Median OS from the time of sorafenib administration through regorafenib treatment was 27.1 months (95% CI, 22.5-31.7), whereas those who were not eligible for regorafenib therapy had a median OS of 12.6 months (95% CI, 10.8-14.4;P<.001).
By multivariate analysis, having a TTP after sorafenib of more than 3.8 months and receiving regorafenib after sorafenib were both statistically significant positive prognostic factors for improved survival.
The investigators then identified 83 patients of the 296 not treated with regorafenib who had confirmed radiological progression who they thought would be good candidates for regorafenib and compared the OS from the date of sorafenib administration in these patients. When comparing those who did receive regorafenib (n = 23) to those who potentially could have received it (n = 83), more of the candidates had multiple interhepatic lesions (>7) as compared with the patients who received regorafenib as well as higher AFP scores and higher initial doses of sorafenib. However, these patients also tended to have a shorter time to progression, which was found to be statistically significant.

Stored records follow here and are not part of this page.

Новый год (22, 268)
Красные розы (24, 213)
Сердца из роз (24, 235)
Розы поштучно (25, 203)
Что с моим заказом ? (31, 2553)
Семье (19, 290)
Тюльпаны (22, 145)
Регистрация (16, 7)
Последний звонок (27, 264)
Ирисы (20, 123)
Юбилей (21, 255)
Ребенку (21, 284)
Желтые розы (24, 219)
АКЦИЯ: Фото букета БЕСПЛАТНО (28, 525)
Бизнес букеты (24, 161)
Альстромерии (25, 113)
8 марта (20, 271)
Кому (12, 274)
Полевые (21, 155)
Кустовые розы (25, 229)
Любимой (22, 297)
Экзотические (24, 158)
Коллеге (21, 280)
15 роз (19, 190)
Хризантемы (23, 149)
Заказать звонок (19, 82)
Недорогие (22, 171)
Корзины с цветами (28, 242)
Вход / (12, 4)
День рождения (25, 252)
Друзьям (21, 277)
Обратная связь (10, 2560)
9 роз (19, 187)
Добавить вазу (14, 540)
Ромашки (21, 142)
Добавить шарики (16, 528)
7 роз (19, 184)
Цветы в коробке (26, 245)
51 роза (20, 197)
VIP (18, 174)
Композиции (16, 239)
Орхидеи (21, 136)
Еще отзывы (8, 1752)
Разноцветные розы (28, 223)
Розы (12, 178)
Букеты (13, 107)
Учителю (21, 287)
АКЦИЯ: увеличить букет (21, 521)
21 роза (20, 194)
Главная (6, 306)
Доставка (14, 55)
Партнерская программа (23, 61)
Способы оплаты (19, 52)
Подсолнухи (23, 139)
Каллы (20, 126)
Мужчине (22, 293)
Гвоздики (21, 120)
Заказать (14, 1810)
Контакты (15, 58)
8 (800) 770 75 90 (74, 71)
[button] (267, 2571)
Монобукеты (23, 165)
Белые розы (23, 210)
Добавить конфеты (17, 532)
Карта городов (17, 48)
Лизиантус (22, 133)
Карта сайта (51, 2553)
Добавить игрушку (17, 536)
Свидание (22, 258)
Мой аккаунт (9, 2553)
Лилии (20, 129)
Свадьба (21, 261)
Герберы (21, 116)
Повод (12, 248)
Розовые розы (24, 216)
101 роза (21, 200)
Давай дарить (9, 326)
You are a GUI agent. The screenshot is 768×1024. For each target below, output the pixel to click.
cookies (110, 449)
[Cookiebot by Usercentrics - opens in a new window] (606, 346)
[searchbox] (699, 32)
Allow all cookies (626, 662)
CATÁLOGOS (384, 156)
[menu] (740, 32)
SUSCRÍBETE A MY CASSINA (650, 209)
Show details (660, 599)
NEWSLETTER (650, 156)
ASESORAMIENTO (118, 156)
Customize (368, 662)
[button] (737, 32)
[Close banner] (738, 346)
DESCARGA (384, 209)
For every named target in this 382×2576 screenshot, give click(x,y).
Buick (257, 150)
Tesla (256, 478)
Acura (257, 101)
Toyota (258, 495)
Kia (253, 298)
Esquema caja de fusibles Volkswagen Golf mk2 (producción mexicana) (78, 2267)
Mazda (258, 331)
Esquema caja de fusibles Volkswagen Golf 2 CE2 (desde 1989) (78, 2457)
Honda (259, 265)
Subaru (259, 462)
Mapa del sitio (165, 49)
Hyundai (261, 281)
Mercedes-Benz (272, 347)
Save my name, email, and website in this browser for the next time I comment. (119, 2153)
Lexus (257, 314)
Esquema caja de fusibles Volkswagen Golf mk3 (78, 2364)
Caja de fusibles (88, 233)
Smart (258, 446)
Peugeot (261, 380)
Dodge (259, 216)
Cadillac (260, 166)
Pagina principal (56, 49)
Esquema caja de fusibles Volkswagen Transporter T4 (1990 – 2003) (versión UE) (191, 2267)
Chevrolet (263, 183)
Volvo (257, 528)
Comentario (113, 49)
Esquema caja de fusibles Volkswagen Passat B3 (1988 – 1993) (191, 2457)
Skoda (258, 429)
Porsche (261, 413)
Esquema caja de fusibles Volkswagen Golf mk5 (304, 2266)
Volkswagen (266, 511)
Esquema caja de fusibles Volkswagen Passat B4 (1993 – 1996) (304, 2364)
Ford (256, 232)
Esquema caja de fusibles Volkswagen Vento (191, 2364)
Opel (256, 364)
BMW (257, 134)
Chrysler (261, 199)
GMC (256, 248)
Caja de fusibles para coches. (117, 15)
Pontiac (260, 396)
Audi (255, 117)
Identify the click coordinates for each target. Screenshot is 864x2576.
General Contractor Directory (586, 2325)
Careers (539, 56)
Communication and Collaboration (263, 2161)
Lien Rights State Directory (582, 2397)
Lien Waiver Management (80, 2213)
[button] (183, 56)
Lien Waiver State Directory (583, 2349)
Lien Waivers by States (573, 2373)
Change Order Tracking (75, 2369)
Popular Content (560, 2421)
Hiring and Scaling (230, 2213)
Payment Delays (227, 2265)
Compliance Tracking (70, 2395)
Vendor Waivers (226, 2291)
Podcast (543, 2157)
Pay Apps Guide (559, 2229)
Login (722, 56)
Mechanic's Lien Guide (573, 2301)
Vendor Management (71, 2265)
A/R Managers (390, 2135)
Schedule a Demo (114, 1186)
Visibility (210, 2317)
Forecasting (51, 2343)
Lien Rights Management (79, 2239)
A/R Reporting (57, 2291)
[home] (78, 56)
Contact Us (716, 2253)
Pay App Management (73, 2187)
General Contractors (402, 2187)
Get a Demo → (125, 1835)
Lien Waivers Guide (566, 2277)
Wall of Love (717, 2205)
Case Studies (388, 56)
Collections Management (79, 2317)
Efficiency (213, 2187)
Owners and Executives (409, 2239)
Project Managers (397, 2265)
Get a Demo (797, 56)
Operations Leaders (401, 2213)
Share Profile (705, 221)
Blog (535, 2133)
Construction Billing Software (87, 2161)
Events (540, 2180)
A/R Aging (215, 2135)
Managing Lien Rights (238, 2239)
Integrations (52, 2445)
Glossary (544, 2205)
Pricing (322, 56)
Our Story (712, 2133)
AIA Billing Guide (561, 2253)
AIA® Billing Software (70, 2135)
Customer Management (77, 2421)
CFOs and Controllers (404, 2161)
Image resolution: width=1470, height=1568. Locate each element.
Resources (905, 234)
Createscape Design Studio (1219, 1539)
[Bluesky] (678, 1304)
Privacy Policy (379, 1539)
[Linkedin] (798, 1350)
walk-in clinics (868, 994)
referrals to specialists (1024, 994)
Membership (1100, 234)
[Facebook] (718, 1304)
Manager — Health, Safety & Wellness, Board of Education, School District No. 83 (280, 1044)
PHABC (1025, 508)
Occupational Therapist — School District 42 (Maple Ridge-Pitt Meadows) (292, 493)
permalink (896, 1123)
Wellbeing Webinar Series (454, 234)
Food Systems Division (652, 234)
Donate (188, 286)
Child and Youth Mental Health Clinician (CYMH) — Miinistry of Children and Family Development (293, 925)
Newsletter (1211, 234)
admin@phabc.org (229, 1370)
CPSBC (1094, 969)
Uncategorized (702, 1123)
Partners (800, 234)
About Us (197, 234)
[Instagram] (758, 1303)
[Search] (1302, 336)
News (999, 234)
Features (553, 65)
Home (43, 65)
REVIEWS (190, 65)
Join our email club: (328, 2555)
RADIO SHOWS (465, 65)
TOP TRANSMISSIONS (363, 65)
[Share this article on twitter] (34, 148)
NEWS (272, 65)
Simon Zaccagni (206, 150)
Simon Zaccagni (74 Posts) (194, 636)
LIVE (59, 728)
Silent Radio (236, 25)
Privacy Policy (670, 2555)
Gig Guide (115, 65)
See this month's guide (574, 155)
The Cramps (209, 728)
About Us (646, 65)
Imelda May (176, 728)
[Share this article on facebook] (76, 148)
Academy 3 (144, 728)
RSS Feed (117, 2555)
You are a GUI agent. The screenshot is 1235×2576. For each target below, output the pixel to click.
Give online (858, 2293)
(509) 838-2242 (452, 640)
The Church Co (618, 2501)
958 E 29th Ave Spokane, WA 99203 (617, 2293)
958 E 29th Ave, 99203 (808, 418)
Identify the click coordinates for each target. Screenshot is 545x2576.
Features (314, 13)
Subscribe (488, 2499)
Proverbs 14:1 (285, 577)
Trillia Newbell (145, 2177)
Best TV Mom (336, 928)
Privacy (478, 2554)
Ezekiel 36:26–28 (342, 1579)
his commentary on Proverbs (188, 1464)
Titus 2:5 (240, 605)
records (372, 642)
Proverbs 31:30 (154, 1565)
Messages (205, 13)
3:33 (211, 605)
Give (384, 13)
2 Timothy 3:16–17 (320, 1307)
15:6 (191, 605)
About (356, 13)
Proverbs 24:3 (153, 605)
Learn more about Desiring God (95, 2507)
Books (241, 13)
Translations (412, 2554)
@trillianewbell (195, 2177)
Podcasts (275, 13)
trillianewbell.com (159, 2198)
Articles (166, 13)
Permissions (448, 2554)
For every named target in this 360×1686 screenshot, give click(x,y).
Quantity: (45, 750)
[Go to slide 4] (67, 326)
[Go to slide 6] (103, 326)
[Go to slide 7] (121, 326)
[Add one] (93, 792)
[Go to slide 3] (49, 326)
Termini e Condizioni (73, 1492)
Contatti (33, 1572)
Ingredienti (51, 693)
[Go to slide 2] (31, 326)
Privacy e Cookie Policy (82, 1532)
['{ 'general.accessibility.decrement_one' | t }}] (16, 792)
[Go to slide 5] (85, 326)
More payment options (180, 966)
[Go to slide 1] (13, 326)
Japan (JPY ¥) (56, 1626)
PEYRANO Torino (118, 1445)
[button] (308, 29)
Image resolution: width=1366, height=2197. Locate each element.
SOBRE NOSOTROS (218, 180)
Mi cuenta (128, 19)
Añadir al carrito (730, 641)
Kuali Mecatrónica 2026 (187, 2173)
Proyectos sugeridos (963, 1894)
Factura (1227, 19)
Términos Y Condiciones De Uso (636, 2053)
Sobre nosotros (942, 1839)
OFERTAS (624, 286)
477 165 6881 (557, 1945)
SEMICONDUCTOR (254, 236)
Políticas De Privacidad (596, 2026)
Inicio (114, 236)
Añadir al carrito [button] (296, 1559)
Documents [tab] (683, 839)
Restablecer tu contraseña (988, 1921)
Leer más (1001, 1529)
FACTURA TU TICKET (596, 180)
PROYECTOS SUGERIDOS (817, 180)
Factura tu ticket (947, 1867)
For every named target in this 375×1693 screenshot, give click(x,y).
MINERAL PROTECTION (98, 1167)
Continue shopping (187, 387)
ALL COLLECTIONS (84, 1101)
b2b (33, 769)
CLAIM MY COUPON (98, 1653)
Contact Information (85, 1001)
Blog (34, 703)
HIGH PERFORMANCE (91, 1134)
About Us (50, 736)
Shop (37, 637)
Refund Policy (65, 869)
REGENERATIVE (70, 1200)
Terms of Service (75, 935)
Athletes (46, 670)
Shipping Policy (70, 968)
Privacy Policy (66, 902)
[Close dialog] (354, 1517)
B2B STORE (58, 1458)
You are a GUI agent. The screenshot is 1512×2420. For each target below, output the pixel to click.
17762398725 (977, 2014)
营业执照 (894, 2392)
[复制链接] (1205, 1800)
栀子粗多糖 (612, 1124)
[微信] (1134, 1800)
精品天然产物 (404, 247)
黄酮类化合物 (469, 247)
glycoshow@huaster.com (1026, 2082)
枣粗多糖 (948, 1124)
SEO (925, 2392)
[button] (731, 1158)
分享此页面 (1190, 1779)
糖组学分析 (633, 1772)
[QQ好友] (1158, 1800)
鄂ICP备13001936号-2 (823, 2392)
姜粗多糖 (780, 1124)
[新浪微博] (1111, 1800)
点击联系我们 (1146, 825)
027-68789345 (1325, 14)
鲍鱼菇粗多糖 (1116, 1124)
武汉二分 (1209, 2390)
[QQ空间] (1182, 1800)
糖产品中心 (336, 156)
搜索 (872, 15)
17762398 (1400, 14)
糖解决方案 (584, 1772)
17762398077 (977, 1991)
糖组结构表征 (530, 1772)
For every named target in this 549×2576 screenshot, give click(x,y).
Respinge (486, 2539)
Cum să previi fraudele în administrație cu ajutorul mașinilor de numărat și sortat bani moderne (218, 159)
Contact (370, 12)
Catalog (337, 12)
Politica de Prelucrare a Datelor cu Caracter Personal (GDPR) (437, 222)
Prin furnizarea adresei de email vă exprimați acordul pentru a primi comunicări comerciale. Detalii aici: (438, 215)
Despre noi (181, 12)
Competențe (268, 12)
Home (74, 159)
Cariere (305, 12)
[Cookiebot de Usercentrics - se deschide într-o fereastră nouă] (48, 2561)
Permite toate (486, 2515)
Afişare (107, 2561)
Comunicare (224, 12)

The OS in the potential-candidate patients was 15.1 months (95% CI, 12.5-17.6;P= .006). “As a possible result, receiving regorafenib provides a survival benefit,” Yumita commented.
The median OS from radiological progression date of sorafenib was 22.5 months (95% CI, 16.3-28.9) in patients who did receive regorafenib second line, and was 11.1 months (95% CI, 8.4-13.8) in patients who were candidates for regorafenib but did not receive it (P= .016).
Multivariate analysis in the candidates showed that a TTP of more than 3.8 months was a better prognostic factor for improved survival.